Abstract

Aims: Ready-to-eat (RTE) foods contaminated with Staphylococcus aureus or its heat-stable toxins have been implicated in food-borne illnesses lately and are now a public health concern. This study is aimed at determining the microbial safety of RTE snacks (meat-pie, Egg-roll, Doughnut, Burns and Puff-puff) sold in Obio/Akpor LGA, Rivers State.
 Study Design: This work is based on a completely randomized design with two replications and the average values calculated for the mean comparison.

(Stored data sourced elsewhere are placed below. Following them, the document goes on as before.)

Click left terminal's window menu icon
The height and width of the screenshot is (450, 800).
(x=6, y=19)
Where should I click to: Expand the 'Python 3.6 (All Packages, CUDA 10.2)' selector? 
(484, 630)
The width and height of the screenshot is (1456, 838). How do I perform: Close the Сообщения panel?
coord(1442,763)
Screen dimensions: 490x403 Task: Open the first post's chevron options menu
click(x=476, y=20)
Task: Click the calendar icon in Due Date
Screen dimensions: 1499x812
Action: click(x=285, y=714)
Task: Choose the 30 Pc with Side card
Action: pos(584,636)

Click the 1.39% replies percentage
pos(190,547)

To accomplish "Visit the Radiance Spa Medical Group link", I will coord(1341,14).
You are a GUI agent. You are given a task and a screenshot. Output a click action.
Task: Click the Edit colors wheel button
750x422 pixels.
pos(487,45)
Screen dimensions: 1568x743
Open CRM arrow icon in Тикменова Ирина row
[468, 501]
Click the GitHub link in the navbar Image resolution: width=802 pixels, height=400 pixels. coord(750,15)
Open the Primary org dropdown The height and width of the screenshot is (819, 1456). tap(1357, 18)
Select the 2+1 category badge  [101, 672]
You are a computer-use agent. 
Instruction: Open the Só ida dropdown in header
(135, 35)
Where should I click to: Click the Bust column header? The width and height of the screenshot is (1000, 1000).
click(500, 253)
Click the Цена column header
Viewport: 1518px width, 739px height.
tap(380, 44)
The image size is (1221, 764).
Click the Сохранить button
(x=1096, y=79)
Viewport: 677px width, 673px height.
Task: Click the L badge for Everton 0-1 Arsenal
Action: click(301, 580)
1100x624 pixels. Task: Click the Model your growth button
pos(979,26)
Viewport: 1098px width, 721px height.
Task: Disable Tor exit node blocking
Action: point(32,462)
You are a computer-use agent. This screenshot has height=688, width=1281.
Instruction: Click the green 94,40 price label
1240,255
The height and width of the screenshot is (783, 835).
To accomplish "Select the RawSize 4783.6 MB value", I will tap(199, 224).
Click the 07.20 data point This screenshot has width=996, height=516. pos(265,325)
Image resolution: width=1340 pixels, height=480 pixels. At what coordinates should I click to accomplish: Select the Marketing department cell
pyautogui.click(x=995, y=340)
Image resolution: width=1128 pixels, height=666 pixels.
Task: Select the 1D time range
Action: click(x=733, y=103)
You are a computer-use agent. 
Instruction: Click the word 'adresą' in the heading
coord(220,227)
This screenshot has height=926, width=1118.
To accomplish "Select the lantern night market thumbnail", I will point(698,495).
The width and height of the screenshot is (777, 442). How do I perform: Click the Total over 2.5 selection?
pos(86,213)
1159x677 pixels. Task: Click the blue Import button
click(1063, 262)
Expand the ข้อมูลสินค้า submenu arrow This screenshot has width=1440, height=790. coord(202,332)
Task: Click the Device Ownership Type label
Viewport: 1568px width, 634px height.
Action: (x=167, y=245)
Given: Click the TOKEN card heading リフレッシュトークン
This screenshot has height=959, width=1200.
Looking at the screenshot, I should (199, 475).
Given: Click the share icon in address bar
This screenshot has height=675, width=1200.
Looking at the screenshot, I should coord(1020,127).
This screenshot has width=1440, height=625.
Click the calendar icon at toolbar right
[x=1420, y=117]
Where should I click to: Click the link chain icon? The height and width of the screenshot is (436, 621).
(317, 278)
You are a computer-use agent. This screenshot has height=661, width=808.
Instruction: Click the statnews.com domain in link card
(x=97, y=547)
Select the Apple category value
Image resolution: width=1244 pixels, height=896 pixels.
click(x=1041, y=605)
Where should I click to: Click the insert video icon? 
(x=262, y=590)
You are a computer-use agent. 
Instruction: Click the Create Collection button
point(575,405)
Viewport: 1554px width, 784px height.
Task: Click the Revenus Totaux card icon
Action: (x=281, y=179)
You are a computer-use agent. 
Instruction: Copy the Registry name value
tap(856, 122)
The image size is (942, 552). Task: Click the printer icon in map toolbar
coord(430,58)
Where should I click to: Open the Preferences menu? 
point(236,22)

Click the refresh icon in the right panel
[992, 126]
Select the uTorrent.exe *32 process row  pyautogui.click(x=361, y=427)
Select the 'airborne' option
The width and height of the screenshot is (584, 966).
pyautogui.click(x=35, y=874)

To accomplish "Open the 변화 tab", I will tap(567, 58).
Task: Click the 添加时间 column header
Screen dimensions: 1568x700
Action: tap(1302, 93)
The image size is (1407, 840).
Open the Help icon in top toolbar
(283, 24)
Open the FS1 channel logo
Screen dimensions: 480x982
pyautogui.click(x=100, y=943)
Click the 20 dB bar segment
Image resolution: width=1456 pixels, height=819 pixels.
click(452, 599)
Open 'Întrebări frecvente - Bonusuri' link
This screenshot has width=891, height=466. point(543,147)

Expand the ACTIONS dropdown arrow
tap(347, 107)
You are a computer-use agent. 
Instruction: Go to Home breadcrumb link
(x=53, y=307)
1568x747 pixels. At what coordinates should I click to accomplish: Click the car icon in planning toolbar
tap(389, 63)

 Place and Duration of Study: Imadavistic Laboratory, Osaks House, East-West Road Port Harcourt, Nigeria, between December 2021 and November, 2022.
 Methodology: A total of 100 samples of RTE food Snacks were randomly purchased and examined for proximate composition, microbial quality, and occurrence of antibiotic-resistant and virulent genes using standard conventional and molecular methods.
 Results: Puff-puff had the highest moisture, fiber and ash content while egg-roll had the highest crude fat, also meat-pie had the highest carbohydrate and protein content. Microbial counts ranged from 3.5×103 to 1.5×106cfu/g with 44 samples unsatisfactory and 39 at borderline by food regulatory standard. Presumptive S. aureus count ranged from 1.4×103 to 4.6×106 cfu/g, with 5 classified as potentially hazardous, 14 as unsatisfactory and 49 as borderline, 16 as satisfactory, and 16 with no detection. The 34 confirmed S. aureus showed varying resistance to cloxacillin 31(91.18%), cefuroxime 28 (82.35%), ceftazidime and erythromycin 25 (73.53%), gentamicin 18 (52.94%) and augmentin 13 (38.24%). Multi-drug resistance ranged from 3 to 5 antibiotic classes. Nine isolates produced the expected band of 250bp with SEA while 3 produced the band of 400bp with SEB.
 Conclusion: There is a correlation of statistically significant difference (p<0.5) between the four types of RTE food and enterotoxin A, therefore confirming that RTE foods serve as a reservoir of antibiotic resistant and virulence gene bearing S. aureus.